Jackson-Davis nodded solemnly. Jilly, he knew, loved to go on about things. Like Reverend Luke preachin’ hellfire and damnation to his Ocobla flock. What Jackson Wescott had to do was what he’d done then, sitting beside his ole ma on a folding chair. He had to wait it out. Wait for ole Jilly to get to the point.

“Tell me something,” Jilly finally said, “ya still go out lookin’ for women?”

“No, I ain’t. I ain’t done nothin’ like that.” Jackson-Davis tried to look indignant, like he was insulted or something. But the truth was that except for one lousy month fifteen years ago, he’d never been out on his own. Yeah, maybe he did look at women on the street and think about what he done with Betty-Ann, but then he ran back to his house and waited for Jilly. Waited for Jilly Sappone to come out of jail and tell him what was what.

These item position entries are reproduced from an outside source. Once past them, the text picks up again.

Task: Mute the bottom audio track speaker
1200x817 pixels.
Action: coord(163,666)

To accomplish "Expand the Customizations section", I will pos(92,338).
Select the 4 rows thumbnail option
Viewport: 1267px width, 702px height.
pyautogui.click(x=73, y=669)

“Ya remember when I used to talk about plannin’ what I was gonna do when I got out?” Jilly slid an arm across his partner’s shoulder.

Jackson-Davis nodded solemnly.

“What I figured was that some of the people I used to run with owed me a little payback. Like I don’t know how much time I got on the outside, but whatever it is, I’m gonna make it so nobody forgets me. You catchin’ my drift?”

Jackson-Davis nodded again, stared up at Jilly Sappone’s bushy beard, thought, Jilly sure does look like one of my ole ma’s prophets. Cept for the hair. Ain’t none of them prophets was bald. Maybe they was Pentecostal prophets; maybe you can’t be no Pentecostal prophet unless you got hair on your head. Course, my daddy was bald. But my daddy didn’t go for the Pentecostals. …

“Jackson?”

“Yeah, Jilly?”

“Are you with me?”

“Damn, Jilly, you know as well as me that I
gotta
be with you. Bein’ as how you helped me out when I first come up to Clinton, I can’t see as I have no choice. Fact is, all that’s happenin’ here is I’m waitin’ on y’all to tell me what to do.”

TWO

J
IM TILLEY STOOD BESIDE
the Roberto Clemente Boxing Gym’s single ring and half watched his adopted son, Lee, shadowbox along the ropes. A part of him evaluated his son’s quick hands and smooth, practiced footwork, deciding that, no doubt about it, Lee Tilley, at thirteen years old, had all the tools. The only question was whether or not he had real desire and that particular question wouldn’t be answered for several years. That was when the street kids who were stepping into gyms all over New York for the first time would have enough experience to get into the ring with Lee Tilley. In the meantime, Lee was the king of the juniors, a 115-pound. YMCA badass, “Tilley the Terrible” in PAL tournaments.